Tragedia Migratoria: Cadáveres hallados en Delta Amacuro confirman ruta desconocida

El pasado 28 de mayo de 2025, pescadores venezolanos descubrieron una embarcación a la deriva con 14 cadáveres en avanzado estado de descomposición a 180 millas náuticas de Punta Barima, Delta Amacuro. Los cuerpos, vestidos con impermeables y rodeados de salvavidas, no sugerían un naufragio común, sino una posible travesía transatlántica.

Las autoridades venezolanas, incluyendo el Cuerpo de Investigaciones Científicas Penales y Criminalísticas (Cicpc) y la Armada Bolivariana, recuperaron los cuerpos y los trasladaron a la sede del Servicio Nacional de Medicina y Ciencias Forenses (Senamecf) de Ciudad Guayana para su identificación y determinar las causas de muerte. Un detalle crucial fue la ausencia de motor en la embarcación, lo que indica que pudo haber sido impulsada a remo, complicando la navegación en condiciones adversas.

Identidades y Origen de la Travesía

El hallazgo tomó una dimensión internacional al encontrarse documentos y dinero de Malí, un país de África Occidental. Esto reveló que los fallecidos podrían formar parte de un flujo migratorio poco documentado y extremadamente peligroso, de personas que huyen de la inestabilidad política, la violencia y la pobreza en África Occidental. Su objetivo, aparentemente, era alcanzar las costas americanas en busca de mejores oportunidades.

Las heridas de bala en algunos medios se sugiere que pudieron haber sido víctimas de piratería, una hipótesis inquietante dada la alta incidencia de este crimen en las costas venezolanas, donde los ataques para robar motores de embarcaciones son comunes.

Los riesgos de una migración desesperada

Este trágico descubrimiento no es un hecho aislado. Casos similares se han registrado en el Caribe: en enero de este año, 19 cadáveres de migrantes de África Occidental fueron hallados en las islas San Cristóbal y Nieves, y en mayo, otros 11 cuerpos con pasaportes malienses se encontraron en San Vicente y las Granadinas.

Una ruta de ultramar desde África Occidental hacia el Caribe es extremadamente peligrosa debido a la duración del viaje, precariedad y sobrecarga de las embarcaciones, condiciones climáticas impredecibles y falta de experiencia en navegación oceánica. La Organización Internacional para las Migraciones (OIM) documentó que 2024 fue el año más mortífero para los migrantes a nivel mundial, con 8.938 muertes, de las cuales 341 ocurrieron en el Caribe.

Una crisis sin respuestas

Estas 14 víctimas son un reflejo de una crisis humanitaria global que impulsa a millones a emprender travesías cada vez más peligrosas. La situación en decenas de países, con conflictos armados, inestabilidad política y deterioro económico, acorrala a millones y el endurecimiento de las políticas migratorias europeas las obliga a buscar nuevas y peligrosas rutas.
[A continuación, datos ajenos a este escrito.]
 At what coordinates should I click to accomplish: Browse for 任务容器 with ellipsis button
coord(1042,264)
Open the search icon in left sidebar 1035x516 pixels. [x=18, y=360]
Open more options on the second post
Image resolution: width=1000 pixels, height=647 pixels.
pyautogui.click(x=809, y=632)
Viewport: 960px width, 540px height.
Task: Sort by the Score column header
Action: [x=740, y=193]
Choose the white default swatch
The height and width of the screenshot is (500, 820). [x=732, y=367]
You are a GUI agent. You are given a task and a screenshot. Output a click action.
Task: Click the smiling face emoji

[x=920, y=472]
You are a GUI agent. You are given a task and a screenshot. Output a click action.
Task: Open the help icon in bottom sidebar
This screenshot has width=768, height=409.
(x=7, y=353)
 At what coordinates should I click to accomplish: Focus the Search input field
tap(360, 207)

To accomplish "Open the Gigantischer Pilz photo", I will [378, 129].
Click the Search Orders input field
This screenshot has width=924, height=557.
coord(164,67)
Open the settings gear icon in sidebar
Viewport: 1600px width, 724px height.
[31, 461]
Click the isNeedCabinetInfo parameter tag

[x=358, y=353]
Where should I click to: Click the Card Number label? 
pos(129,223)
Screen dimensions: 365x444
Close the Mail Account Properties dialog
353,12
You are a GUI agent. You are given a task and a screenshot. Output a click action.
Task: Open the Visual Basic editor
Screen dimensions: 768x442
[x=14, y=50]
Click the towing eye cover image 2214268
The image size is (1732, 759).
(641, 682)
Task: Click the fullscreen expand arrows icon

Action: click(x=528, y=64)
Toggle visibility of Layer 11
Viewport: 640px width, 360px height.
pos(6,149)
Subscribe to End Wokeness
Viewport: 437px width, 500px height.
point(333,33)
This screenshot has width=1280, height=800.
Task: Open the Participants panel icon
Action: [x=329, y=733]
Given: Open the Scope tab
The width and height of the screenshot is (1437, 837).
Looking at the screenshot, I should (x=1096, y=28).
La Cruz Roja alerta sobre el profundo impacto en la salud física y mental de los migrantes que viajan por rutas peligrosas. La OIM enfatiza la necesidad urgente de rutas seguras y regulares como la única solución sostenible a la crisis de muertes de migrantes. Este incidente subraya la necesidad de una respuesta internacional coordinada para abordar las causas fundamentales de la migración forzada y garantizar vías seguras y legales para quienes buscan protección. La pérdida de estas vidas en el «limbo marítimo» exige una respuesta humanitaria que aborde tanto las causas como las consecuencias de la migración forzada.